Almost a decade after they committed to reading James Baldwin together, Jamie McGhee and Adam Hollowell are encouraging others to consider the late writer’s calls to action.
The two first met when McGhee was a student at Duke University and Hollowell was working at the university’s chapel. After the death of Trayvon Martin and the acquittal of the man who shot him, they looked for something that might help them process the moment. McGhee and Hollowell turned to canon, Baldwin’s “The Fire Next Time.”
Out of the shared experience of reading and then writing together, they have co-authored “You Mean It or You Don’t: James Baldwin’s Radical Challenge,” a book that pairs reflection on Baldwin with an invitation to activism. The authors write about finding the courage to change, embracing a radical moral challenge and looking to a community of collaborators.

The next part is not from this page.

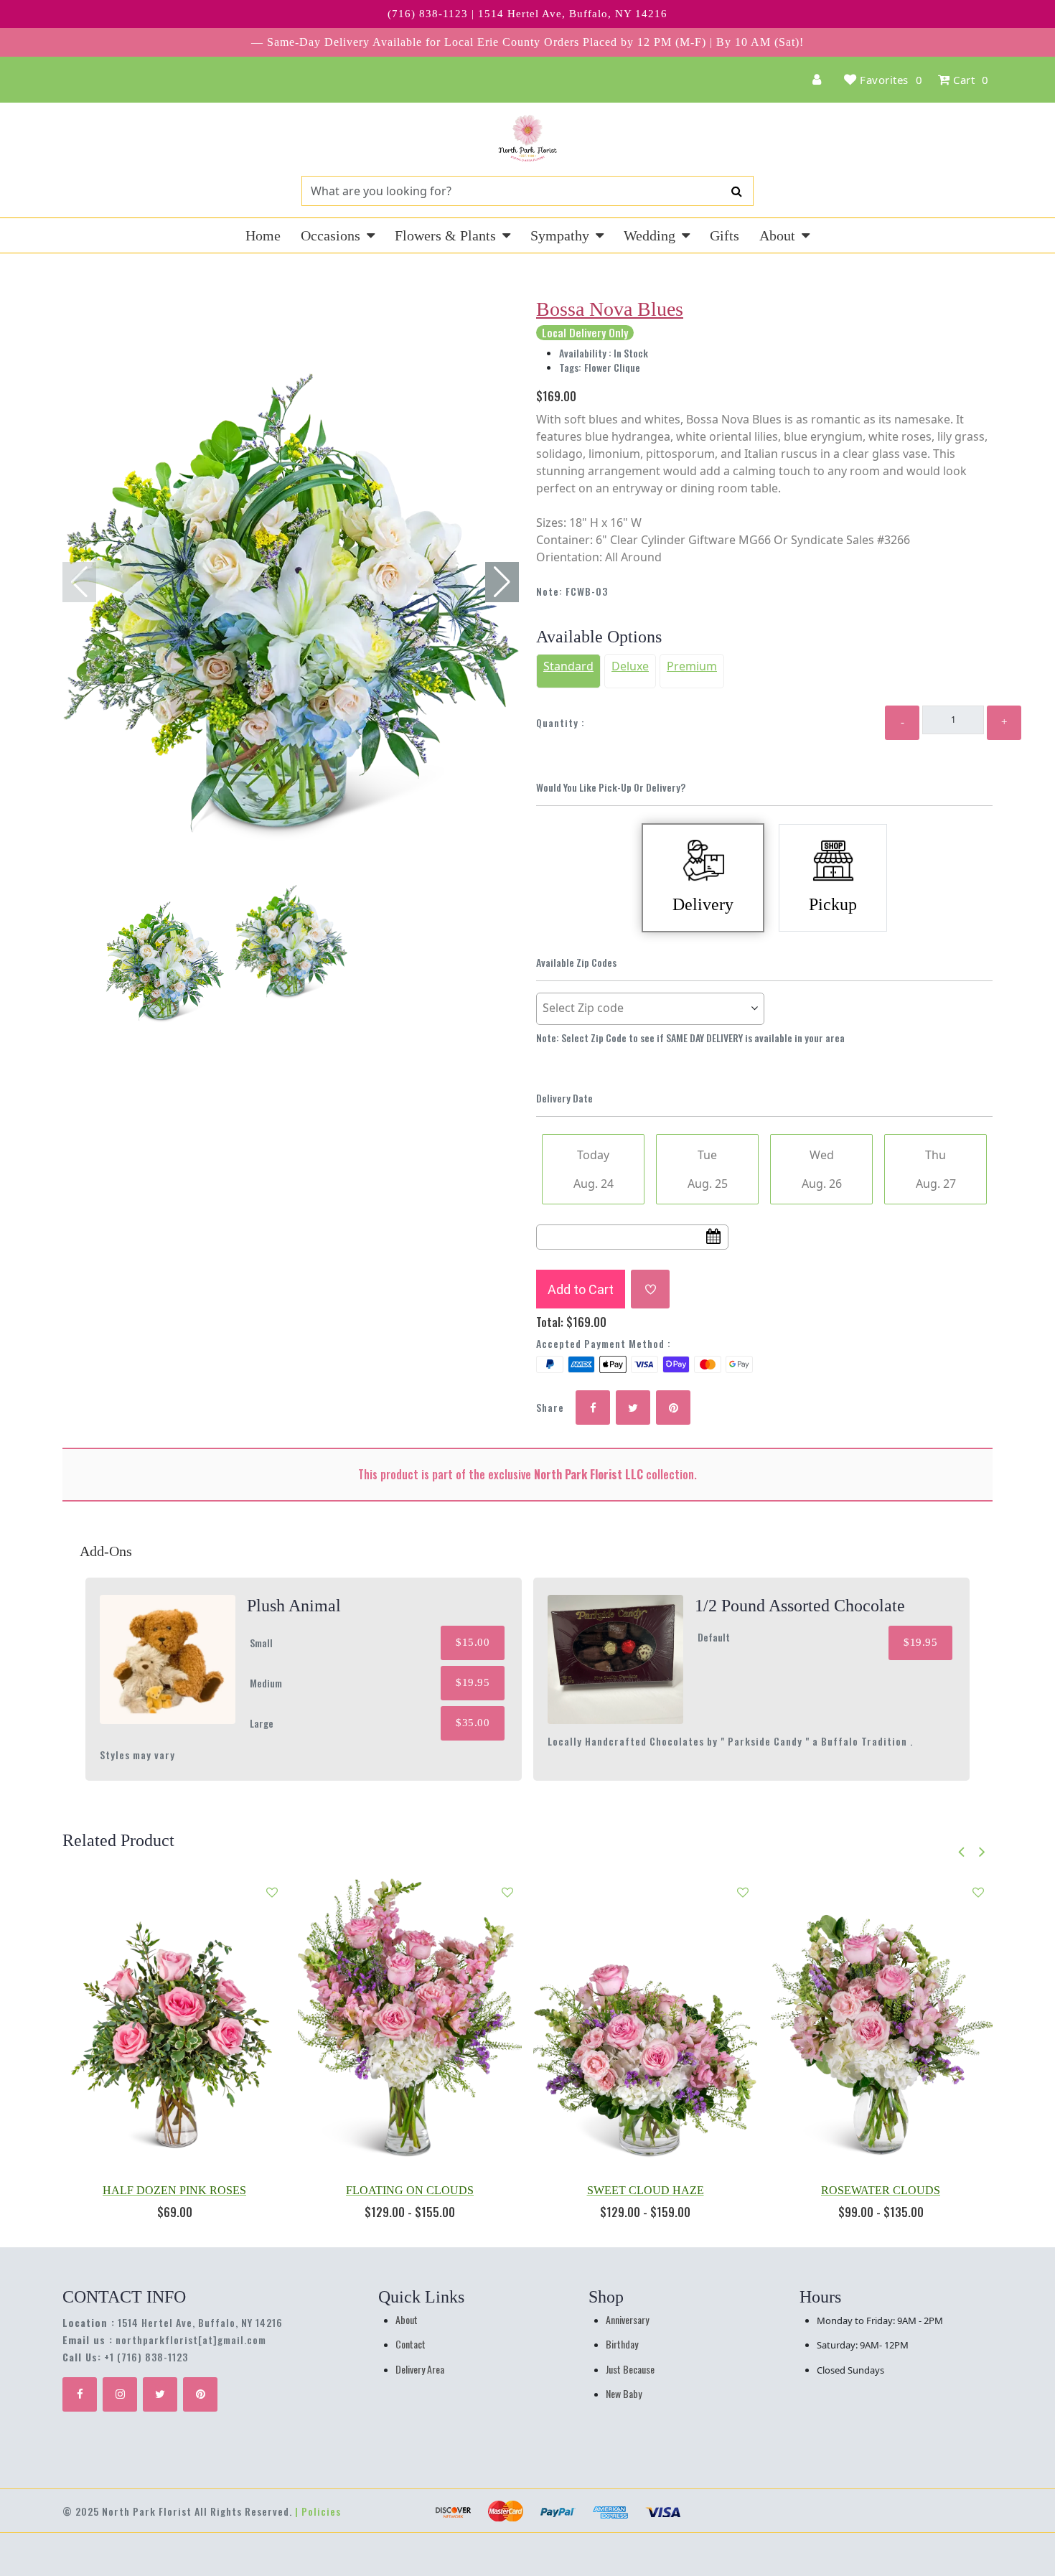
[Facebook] (79, 2394)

“When one helps or when one steps into a different [context], they will end up changing,” McGhee said. “Their viewpoints might change, or they’ll find things they’ve never seen before…If you keep going, you’re going to be confronted with realities you might have been blind to or opinions that might differ sharply from your own. You will change the person [you are], but the process can be a bit terrifying from the outset.”
Hollowell added: “Baldwin often brings readers to a moment of decision and asks for a response. We call that Baldwin’s radical moral challenge. You mean it or you don’t. But we also wanted to leave the reader feeling like they are a part of a community when they experience that challenge.
“Most of our action prompts involve connecting with other people — looking for groups that are already working in your community or partnering with colleagues, neighbors, friends in work for justice. We wanted to accept the intensity of Baldwin’s moral challenge but also equip and empower the reader to feel connected to others in their response to that challenge.”